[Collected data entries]

- - -

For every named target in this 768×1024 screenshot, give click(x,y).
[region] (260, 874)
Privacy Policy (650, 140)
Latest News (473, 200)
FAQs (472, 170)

- - -

--- REQUIRED ACTION ---
Copy out the records once more, with nothing altered.

--- SOLUTION TO THIS TASK ---
For every named target in this 768×1024 screenshot, give click(x,y).
[region] (260, 874)
Privacy Policy (650, 140)
Latest News (473, 200)
FAQs (472, 170)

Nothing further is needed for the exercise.